A new public alert system will issue a loud alarm on millions of phones on Sunday.
Oliver Dowden, the newly appointed Deputy Prime Minister, said no action was needed but in the future it might be the “sound that could save your life”.
The trial of a system designed to warn the public if there is a danger to life nearby will last for about 10 seconds at 3pm, with the alert being sent to every 4G and 5G device across the UK.
Once established, the system is intended to be used in life-threatening situations including flooding and wildfires.
There is no need to take any action and you can simply swipe it away as you would any other message you receive
Deputy Prime Minister Oliver Dowden
Mr Dowden — who held on to his role as Chancellor of the Duchy of Lancaster after being promoted on Friday to Deputy Prime Minister following Dominic Raab’s resignation after a report into bullying accusations — said: “Keep calm and carry on — that is the British way and it is exactly what the country will do when they receive this test alert at 3pm today.
“The Government’s number one job is to keep people safe and this is another tool in the toolkit for emergency situations, such as flooding or wildfires, and where there is a genuine risk to life.
“So it really is the sound that could save your life.
“I would encourage people to remember that today is just a test; there is no need to take any action and you can simply swipe it away as you would any other message you receive.”
People who do not wish to receive the alerts will be able to opt out in their device settings, but officials hope the life-saving potential of the messages means users will keep them on.

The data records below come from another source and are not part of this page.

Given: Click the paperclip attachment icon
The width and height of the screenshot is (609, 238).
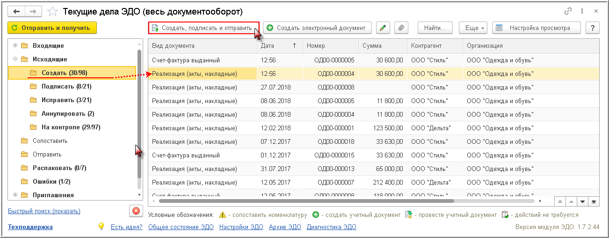Looking at the screenshot, I should [401, 28].
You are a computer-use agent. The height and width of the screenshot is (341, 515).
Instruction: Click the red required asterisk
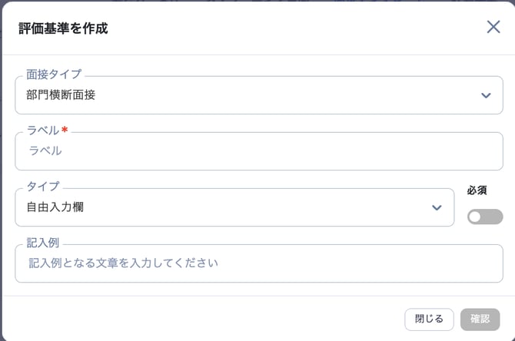(x=65, y=130)
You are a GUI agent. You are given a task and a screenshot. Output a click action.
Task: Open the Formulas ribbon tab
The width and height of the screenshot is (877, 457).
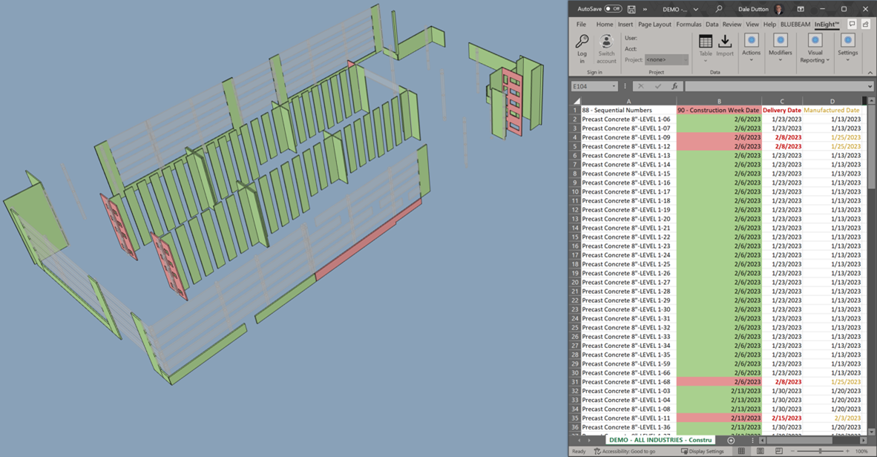tap(689, 23)
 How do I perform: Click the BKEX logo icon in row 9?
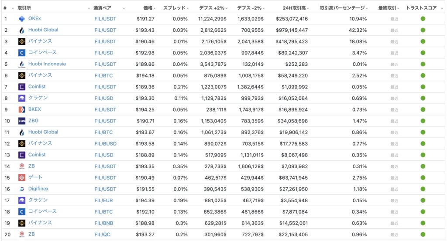click(x=22, y=109)
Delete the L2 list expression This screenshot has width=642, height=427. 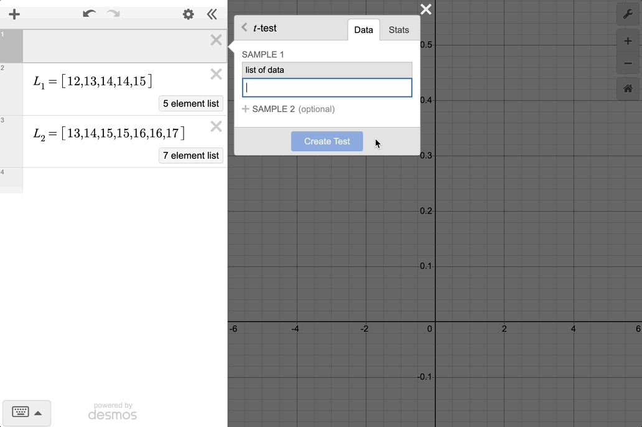216,127
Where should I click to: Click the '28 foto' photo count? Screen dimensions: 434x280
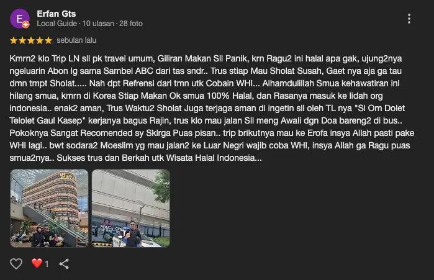point(131,24)

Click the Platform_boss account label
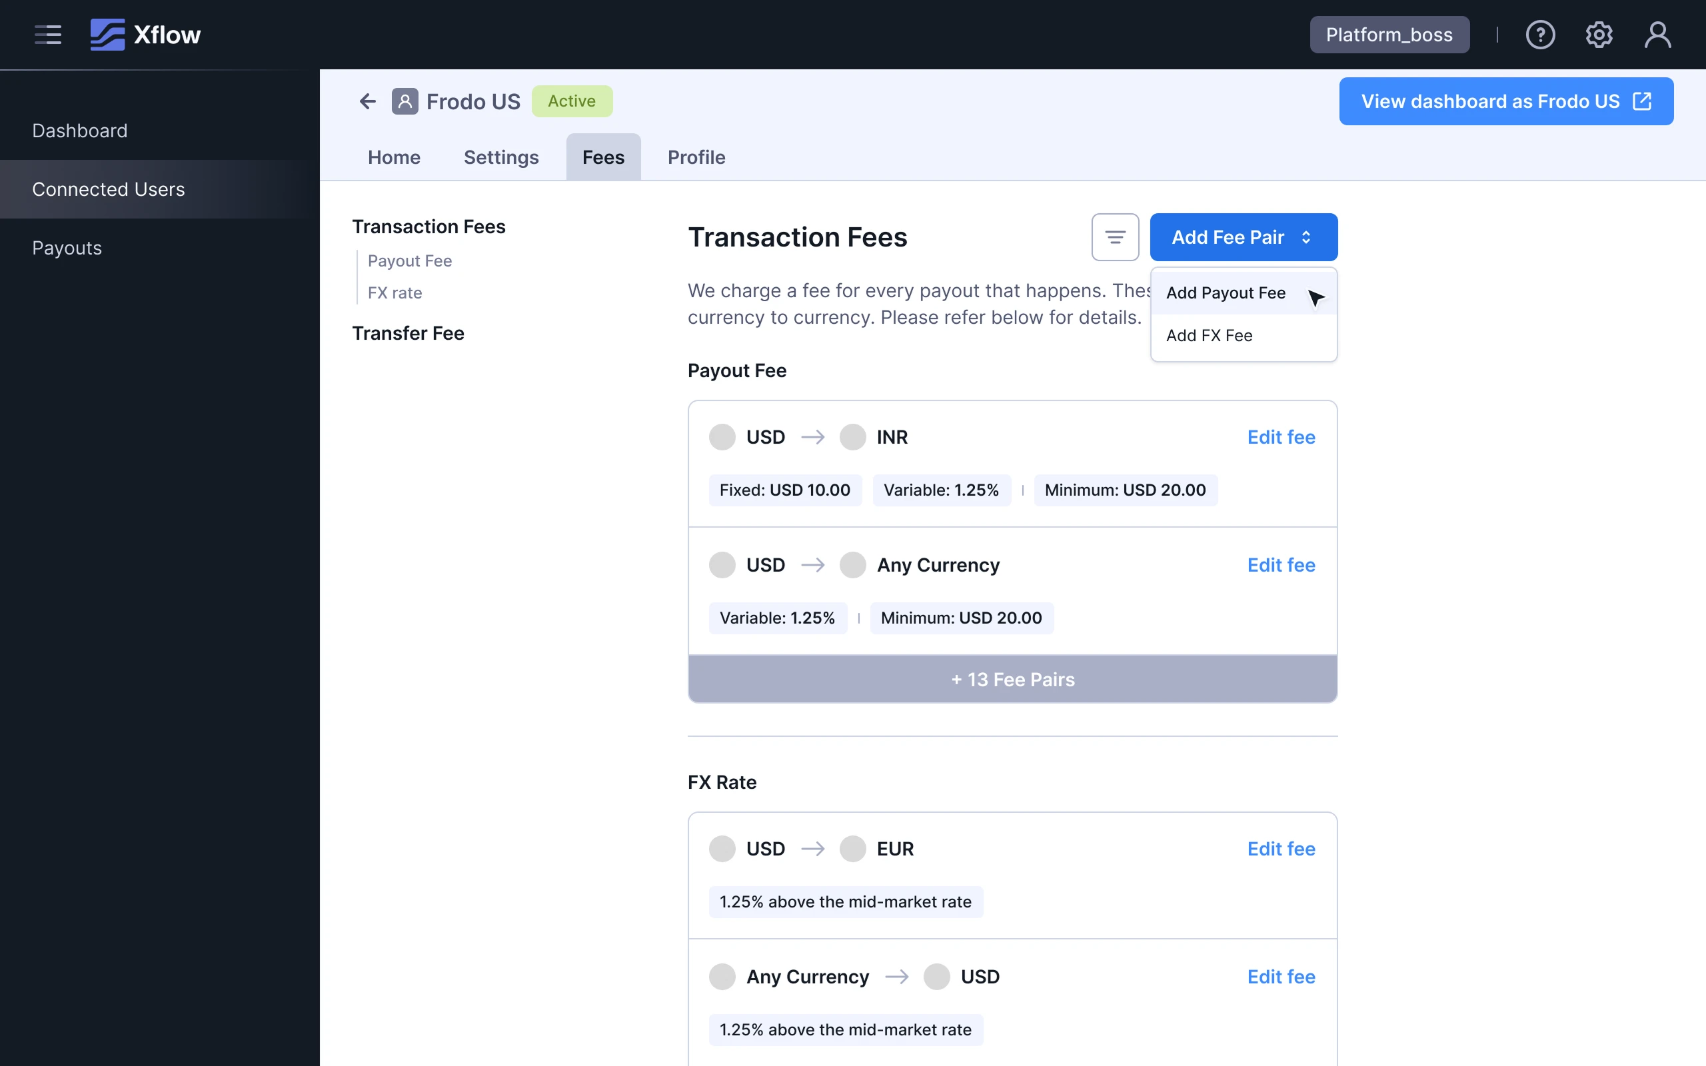[x=1389, y=34]
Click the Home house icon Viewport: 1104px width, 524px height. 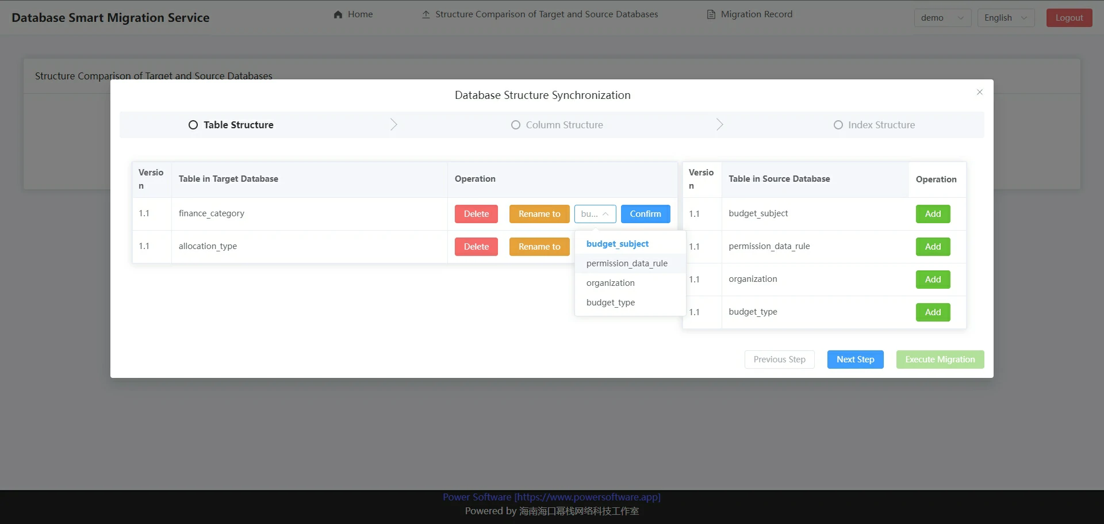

Phones that are off or in airplane mode will not receive an alert.
The Cabinet Office compared the testing of the alert to a one-off fire drill.

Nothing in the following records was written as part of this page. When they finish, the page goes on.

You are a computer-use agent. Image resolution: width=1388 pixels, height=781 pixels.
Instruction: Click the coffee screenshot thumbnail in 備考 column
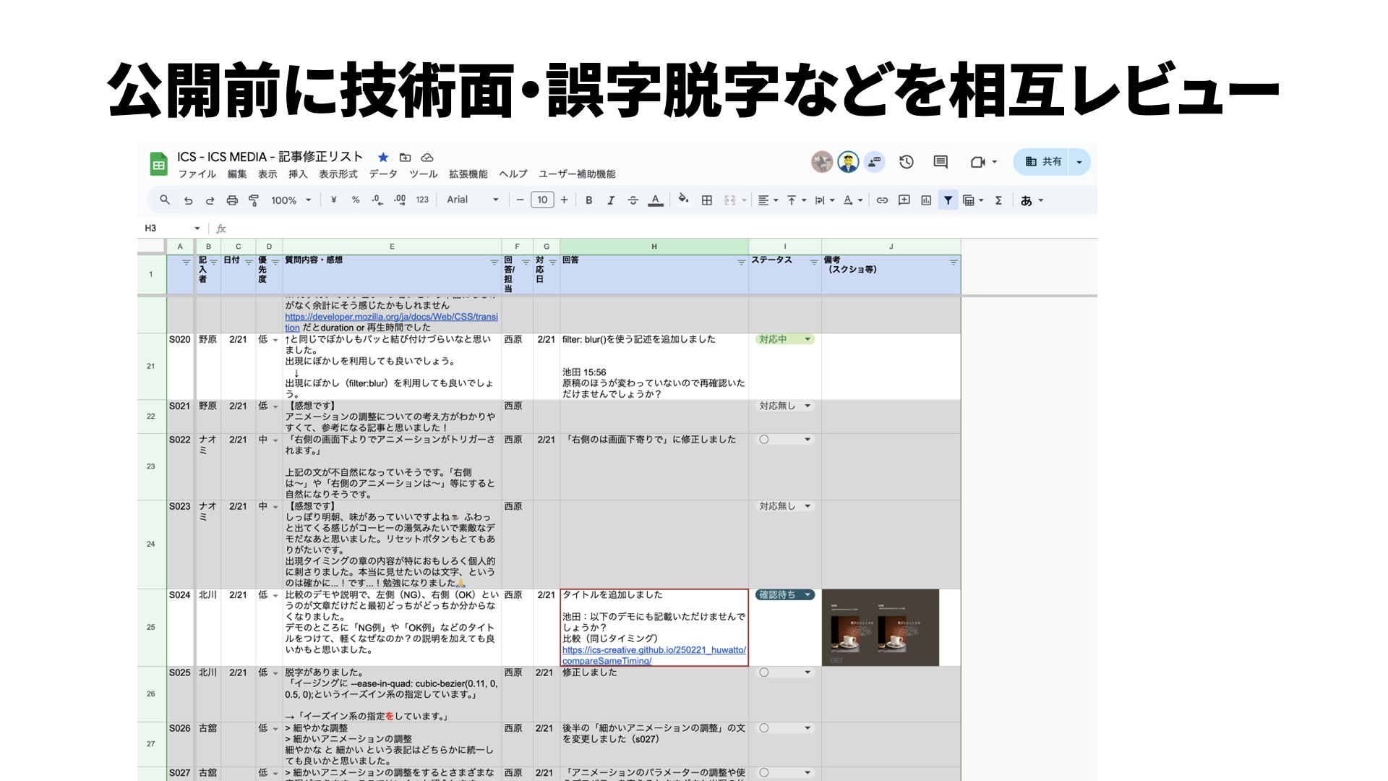coord(880,628)
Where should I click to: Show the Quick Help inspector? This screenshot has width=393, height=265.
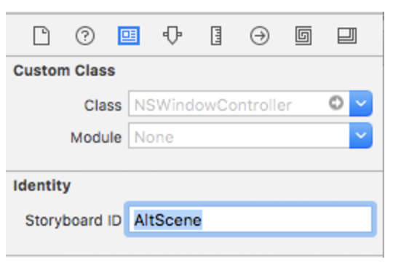coord(85,36)
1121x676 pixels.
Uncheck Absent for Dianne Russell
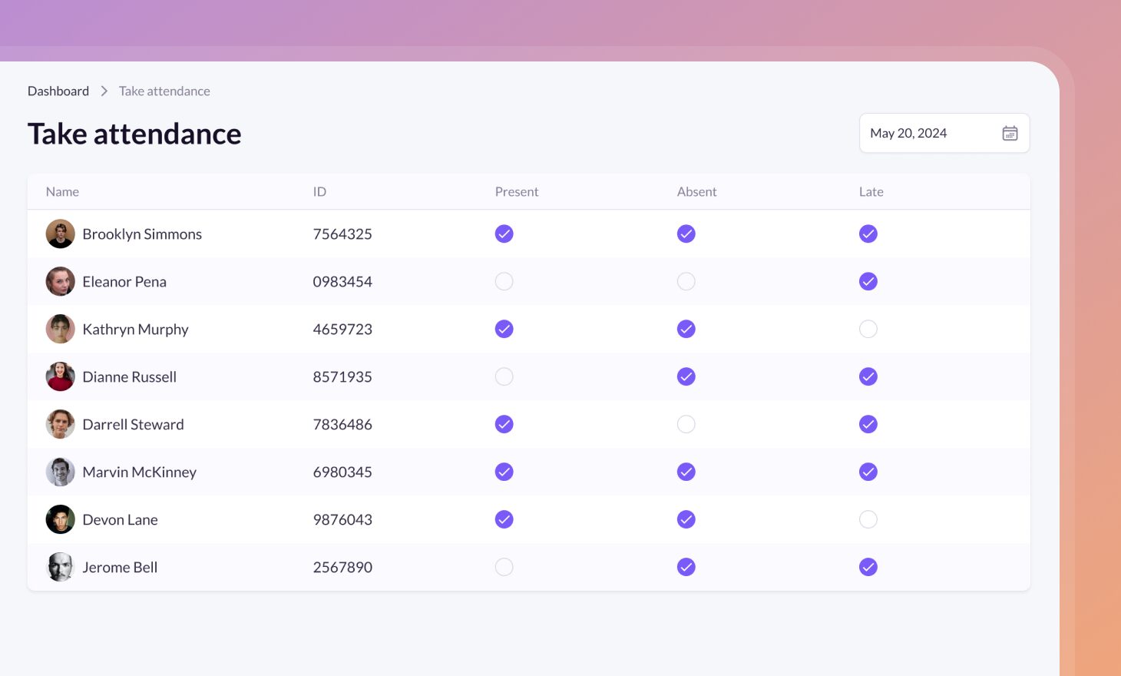coord(686,377)
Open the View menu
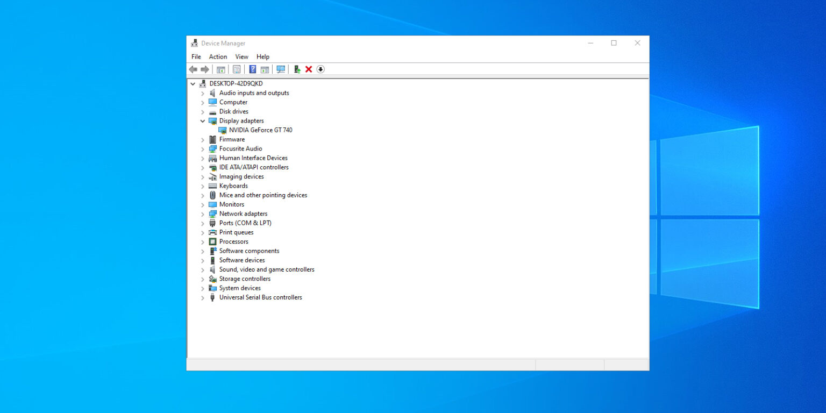Viewport: 826px width, 413px height. (241, 56)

The department said the siren-like sound would be no more prominent than the loudest ringtone setting on a mobile.
Phone users will be prompted to acknowledge the alert by swiping or clicking the message before being able to continue.
The test message will say: “This is a test of Emergency Alerts, a new UK government service that will warn you if there’s a life-threatening emergency nearby.

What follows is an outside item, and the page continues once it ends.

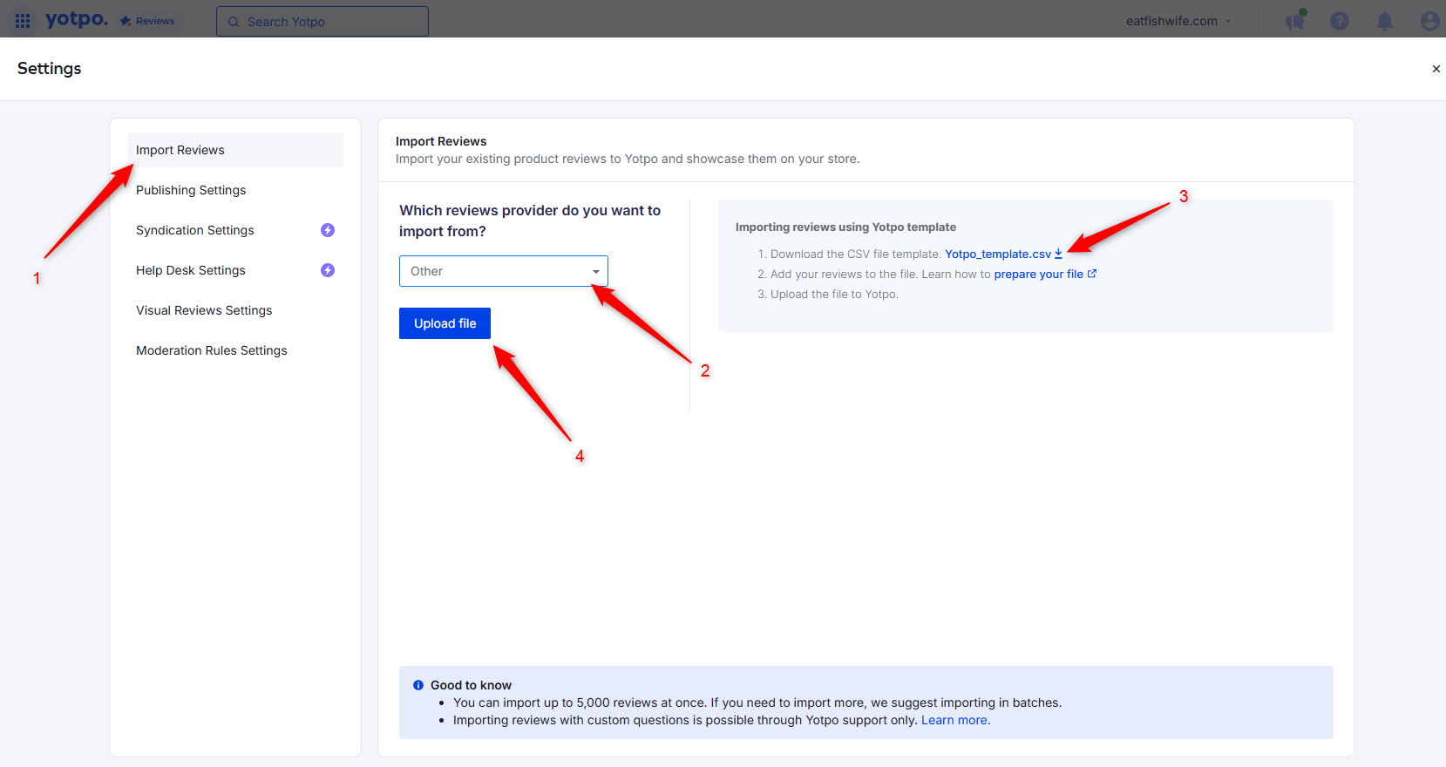The height and width of the screenshot is (767, 1446).
Task: Open the apps grid launcher icon
Action: (23, 21)
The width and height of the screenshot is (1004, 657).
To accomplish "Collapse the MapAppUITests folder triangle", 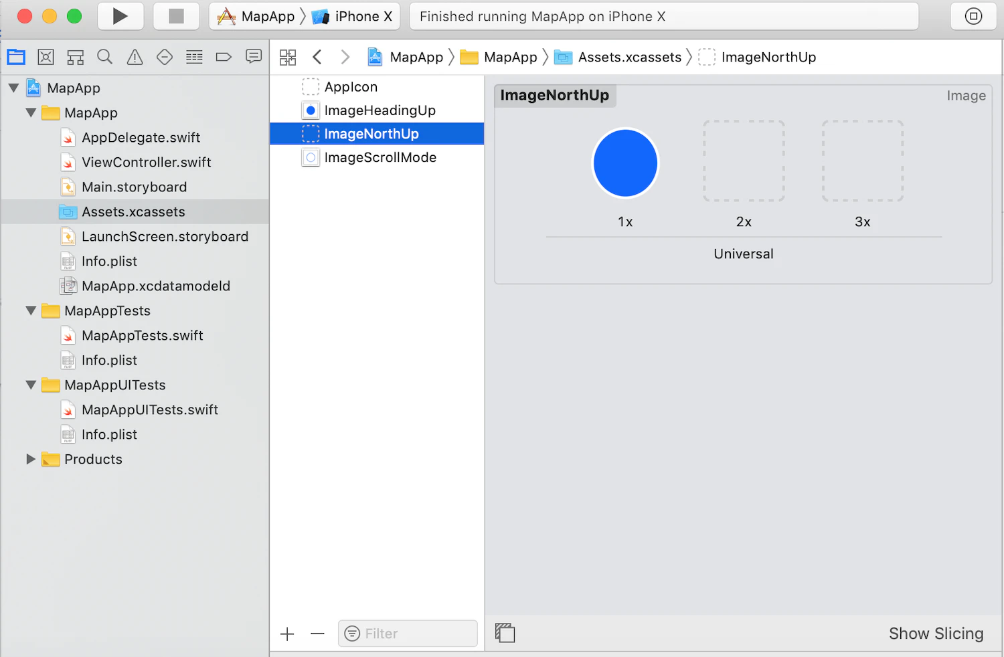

“In a real emergency, follow the instructions in the alert to keep yourself and others safe.
“Visit gov.uk/alerts for more information.
“This is a test. You do not need to take any action.”
The entertainment and sports sectors are planning how to guard against disruption to large events when the test goes off.
Organizers of the World Snooker Championship will pause play just before 3pm at the Crucible in Sheffield and it will resume after the alert.
The Society of London Theater (Solt) said it had shared the Government’s guidance with its members and advised them to tell attendees to turn off their phones to “minimize disruption to shows”.
Harry Potter And The Cursed Child, Frozen, Mamma Mia! and The Lion King are among the shows putting on matinees on Sunday.
LW Theatres, Andrew Lloyd Webber’s group of seven West End venues including the London Palladium, said it planned to make an announcement before its shows but had no plans to change the times of its matinee performances.
For cinema-goers, a Vue spokesperson said: “Before every screening at Vue, we encourage our customers to turn their mobile phones off in order to fully immerse themselves in the big screen experience.”
The test on St George’s Day coincides with major events including the London Marathon and Premier League ties between Bournemouth and West Ham, and Newcastle and Tottenham Hotspur, kicking off at 2pm.
Officials said they have worked with the Football Association and the marathon’s organizers to make sure the impact of the test will be limited.
Drivers have been warned it will still be illegal to pick up their mobiles during the test, and domestic violence campaigners warned the alert could put people in danger by revealing the location of secret phones hidden by those at risk.
The Cabinet Office said experience of the system elsewhere, such as the US, Canada and Japan, had shown it worked best if people had received a test alert first.
Two regional tests have already been carried out, including reaching 120,000 people across Reading, an area that included drivers on the M4, the department said.
The AA said motorists may prefer to switch off their electronic devices before Sunday’s test as laws banning the use of handheld phones will still apply.
Drivers caught holding a phone behind the wheel face six penalty points and a £200 fine.
The National Center for Domestic Violence warned people with hidden mobile phones to turn off the alerts to avoid revealing the location of the devices.